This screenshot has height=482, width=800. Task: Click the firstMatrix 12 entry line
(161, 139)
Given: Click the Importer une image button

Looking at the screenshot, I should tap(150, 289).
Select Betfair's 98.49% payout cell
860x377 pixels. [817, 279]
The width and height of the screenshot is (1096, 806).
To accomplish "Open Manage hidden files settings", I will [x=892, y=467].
==
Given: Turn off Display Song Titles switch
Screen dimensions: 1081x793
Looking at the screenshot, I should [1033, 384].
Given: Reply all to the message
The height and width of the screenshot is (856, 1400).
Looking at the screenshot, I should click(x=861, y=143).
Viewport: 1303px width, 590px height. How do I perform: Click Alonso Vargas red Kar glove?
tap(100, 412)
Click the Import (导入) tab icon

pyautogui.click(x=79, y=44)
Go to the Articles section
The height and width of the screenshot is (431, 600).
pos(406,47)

- Work instruction -
Please give an exact copy of the entries above, from the line with "This screenshot has" down to the line with "The width and", inclusive, and nothing else.

- Solution to this problem -
This screenshot has height=482, width=800. Task: Click the firstMatrix 12 entry line
(161, 139)
Given: Click the Importer une image button

Looking at the screenshot, I should tap(150, 289).
Select Betfair's 98.49% payout cell
860x377 pixels. [817, 279]
The width and height of the screenshot is (1096, 806).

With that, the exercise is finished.